- _Source data_:
........

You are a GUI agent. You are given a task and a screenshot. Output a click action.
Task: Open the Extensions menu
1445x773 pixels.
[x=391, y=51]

........

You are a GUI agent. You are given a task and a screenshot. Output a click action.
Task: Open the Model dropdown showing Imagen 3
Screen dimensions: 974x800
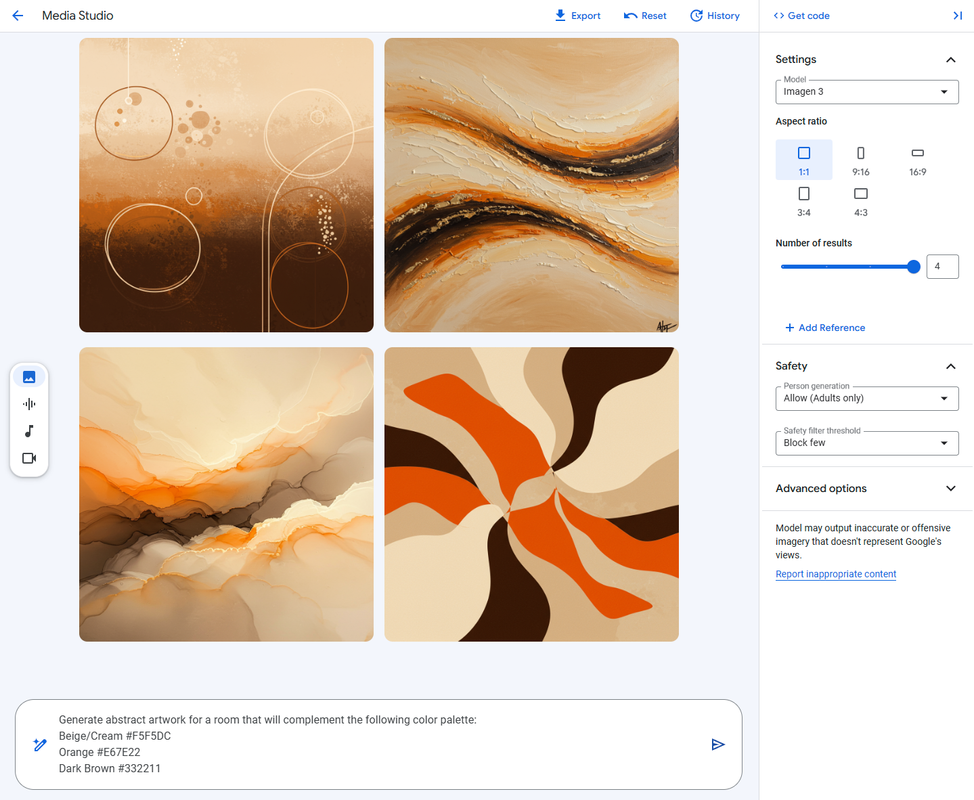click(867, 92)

........

- _Problem requirements_:
Pull every line with the string "Open" out of the material.

- _Result below_:
Task: Open the Extensions menu
Task: Open the Model dropdown showing Imagen 3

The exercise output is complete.